22 noviembre, 2025 – Espiritualidad digital

No hay otro rey sino Tú

En tiempos de Jesús, un rey era un rey. Pero ya no quedan de ésos. Tenemos reyes, pero no mandan. Les queda el oropel, el brillo. Oropel y brillo tienen hasta deslumbrar, porque se han convertido en símbolos, y los símbolos tienen que lucir. También les queda la distancia. Son inasequibles para el hombre de a pie, que hoy se conforma con verlos por televisión.

Mirad, sin embargo, al Rey de reyes, al único y verdadero rey:

Los magistrados hacían muecas a Jesús. Se burlaban de él también los soldados, que se acercaban y le ofrecían vinagre.

Como trono, una cruz. Como corona, las espinas. Como medallas, salivazos y llagas. Como corte, dos ladrones. ¿Qué brillo, qué oropel es ése?
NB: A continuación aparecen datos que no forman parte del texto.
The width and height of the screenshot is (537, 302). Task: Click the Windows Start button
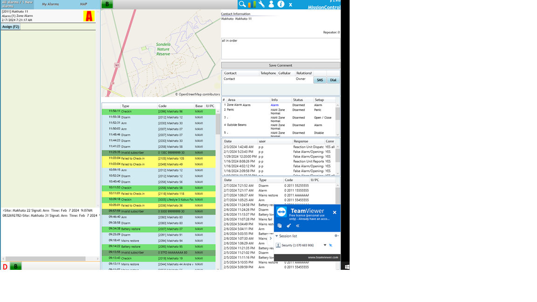click(x=346, y=267)
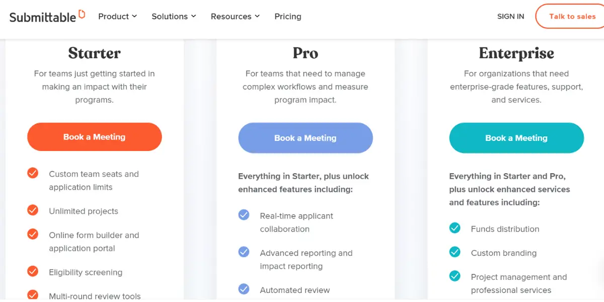Open the SIGN IN link
The height and width of the screenshot is (302, 604).
510,16
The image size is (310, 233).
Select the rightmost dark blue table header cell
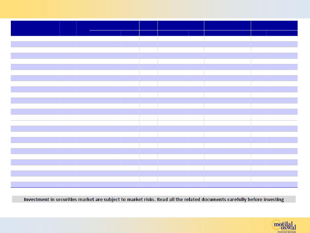pyautogui.click(x=274, y=25)
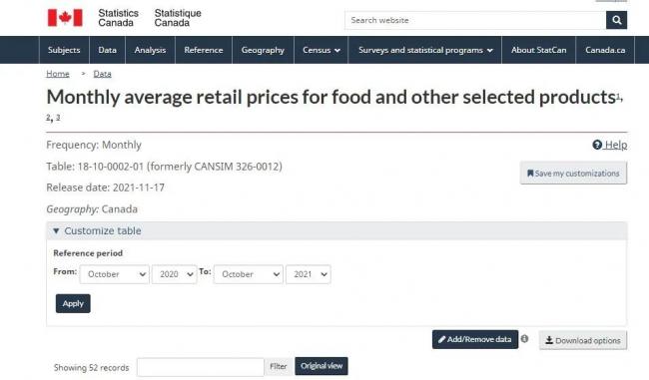The height and width of the screenshot is (380, 649).
Task: Open the From month dropdown (October)
Action: pyautogui.click(x=115, y=274)
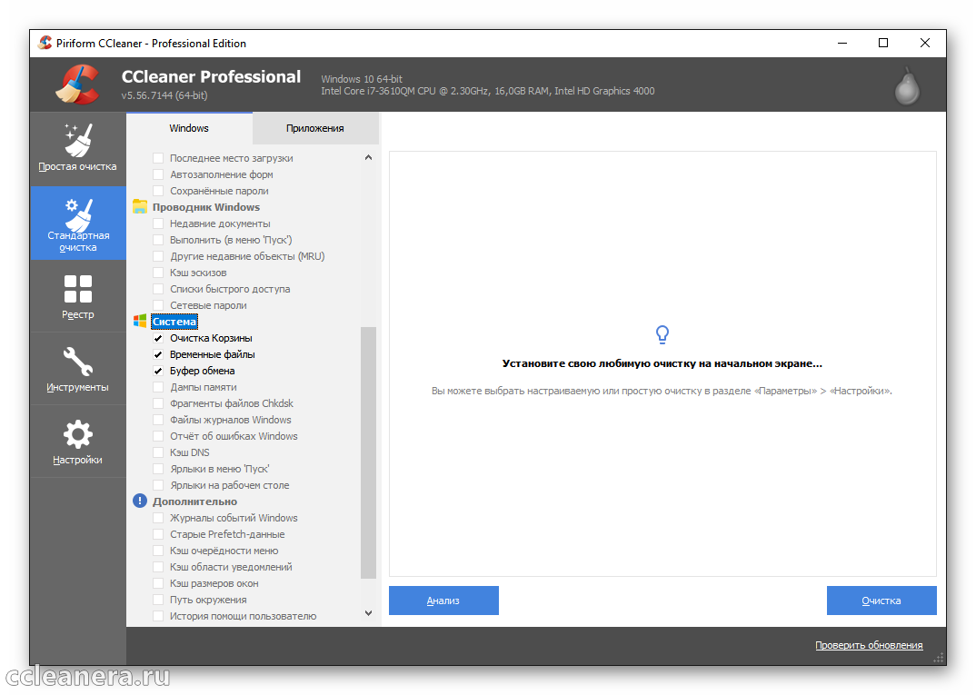Uncheck Очистка Корзины checkbox

click(x=158, y=338)
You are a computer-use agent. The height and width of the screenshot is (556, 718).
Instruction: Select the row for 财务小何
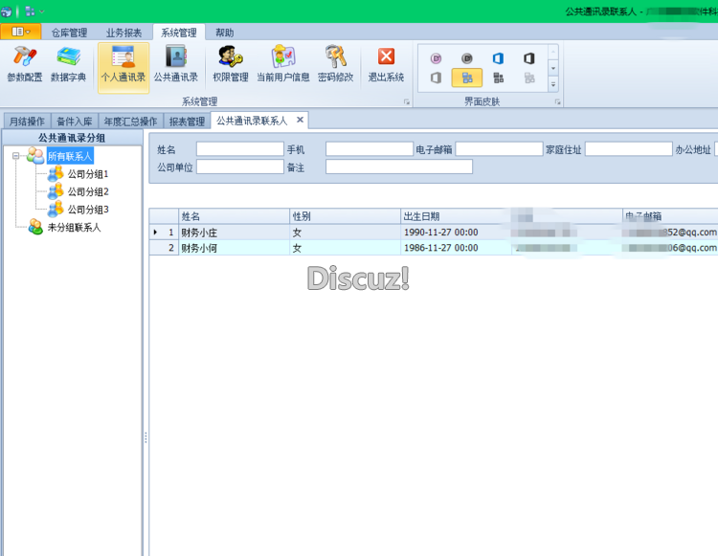click(433, 248)
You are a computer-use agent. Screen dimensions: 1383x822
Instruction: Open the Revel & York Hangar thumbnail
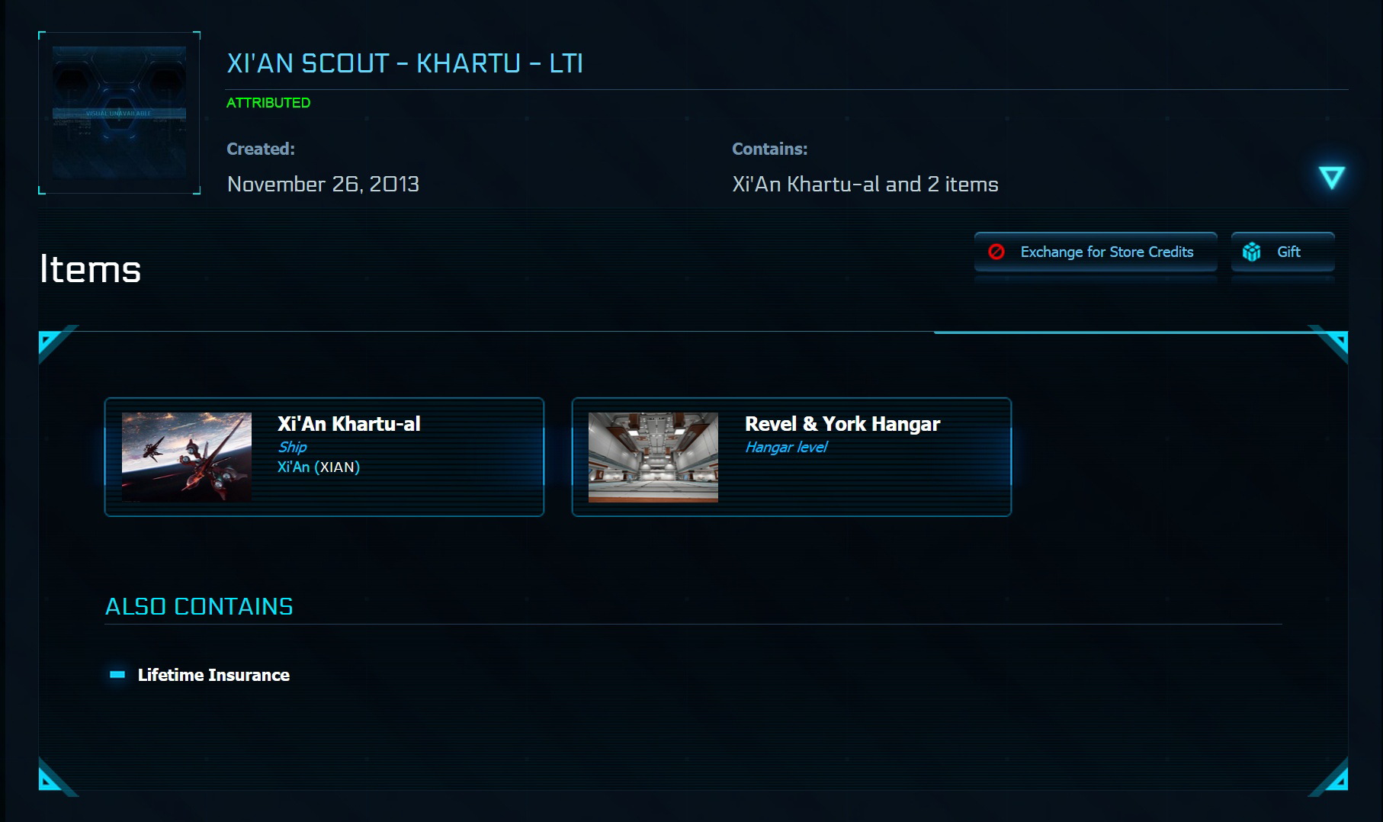(653, 457)
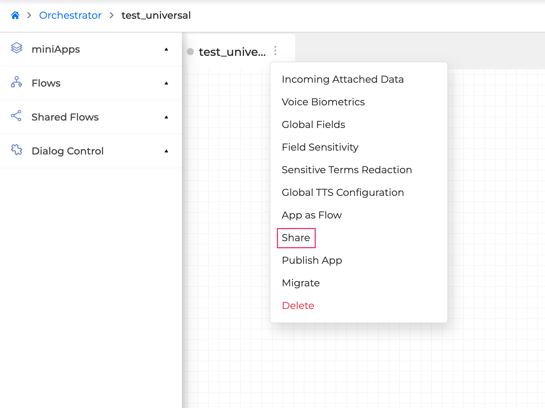Select Delete from the context menu
Viewport: 545px width, 408px height.
[298, 305]
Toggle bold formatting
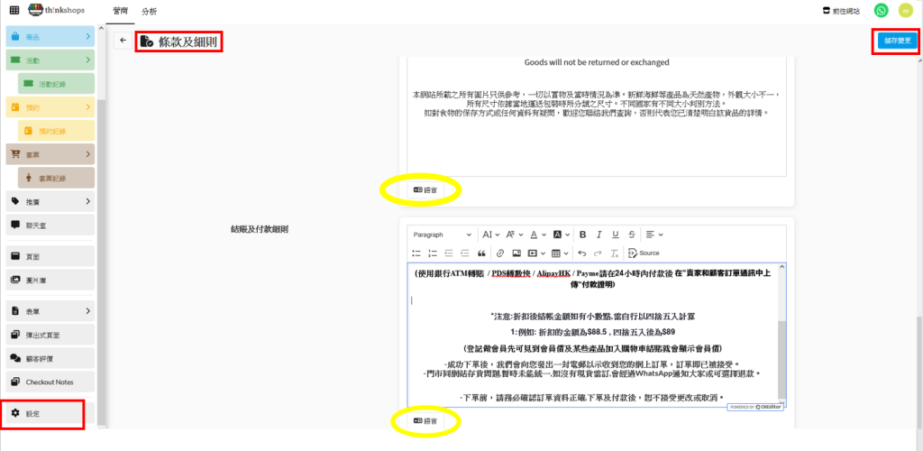Viewport: 923px width, 451px height. tap(582, 235)
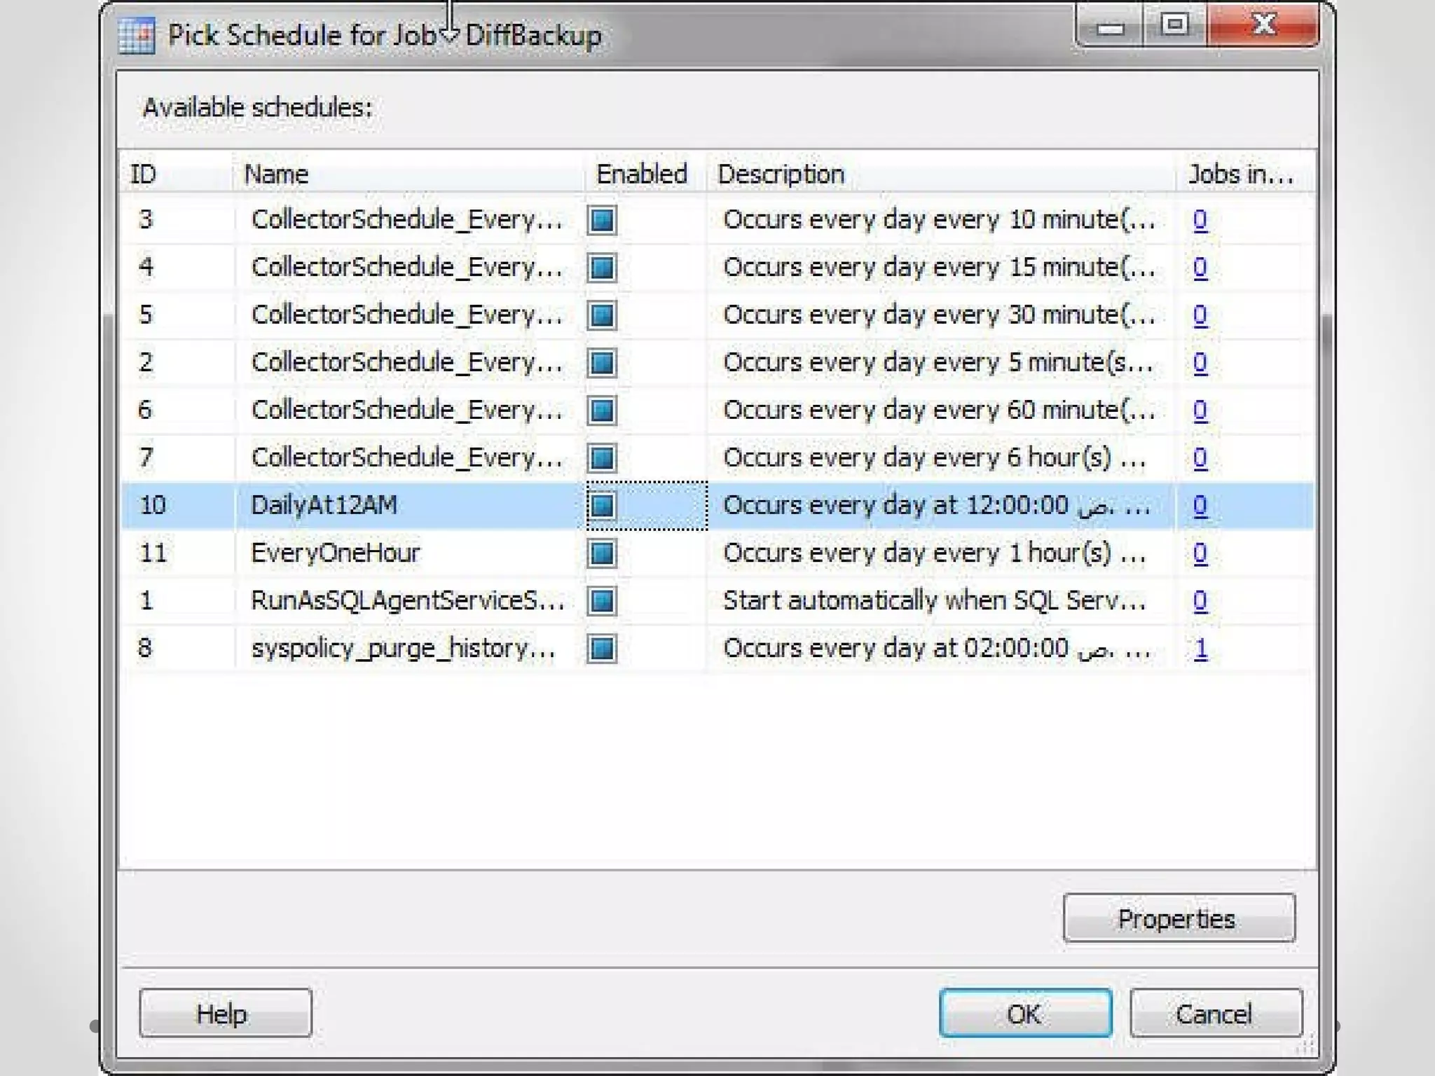Image resolution: width=1435 pixels, height=1076 pixels.
Task: Click the Jobs in... column header
Action: click(1242, 174)
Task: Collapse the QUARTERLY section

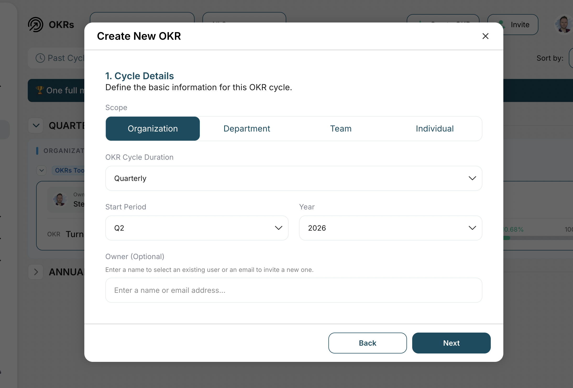Action: click(x=36, y=125)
Sin embargo… Han pasado dos mil años, y ahí sigue, gobernando el Cosmos desde esa Cruz que permanece levantada hasta el fin de los tiempos. Cualquier hombre que sufra lo encontrará a su lado, cualquier moribundo se abrazará a Él. Acuérdate de mí cuando llegues a tu reino. Hoy estás conmigo en el Paraíso, te he conquistado, tu vida es mía, tu dolor es mío, tu muerte es mía y mi reino es tuyo.

No hay otro rey sino Tú.

(XTOREYC)

Sobre el amor y la muerte

Se habla poco de esa asociación entre matrimonio y muerte que, sin embargo, está presente en la liturgia y la Escritura. Sólo en el rito hispano-mozárabe del matrimonio se pronuncia la frase «hasta que la muerte os separe», pero en la fórmula más común del consentimiento matrimonial los esposos se prometen fidelidad «todos los días de mi vida». El compromiso no va más allá. Y hoy, cuando Jesús explica que en el mundo futuro y en la resurrección de entre los muertos no se casarán, alega, como motivo: Pues ya no pueden morir.

En definitiva: os casáis porque moriréis. El vínculo matrimonial es una ayuda para el camino. No contraéis matrimonio para pasar la vida mirándoos el uno al otro, sino para ayudaros a llegar al cielo. Especialmente quisiera gritárselo a los jóvenes: Buscad, no a la persona con quien mejor pasáis el tiempo, sino a quien pueda ayudaros a alcanzar la eternidad.

Eso está escrito respecto al sacramento. Pero, en cuanto al amor conyugal, si está arraigado en Dios, no temáis, os seguiréis amando en el cielo, porque ese Amor es más fuerte que la muerte. Procurad llenar de cielo vuestro amor, y se llenará de amor vuestro cielo.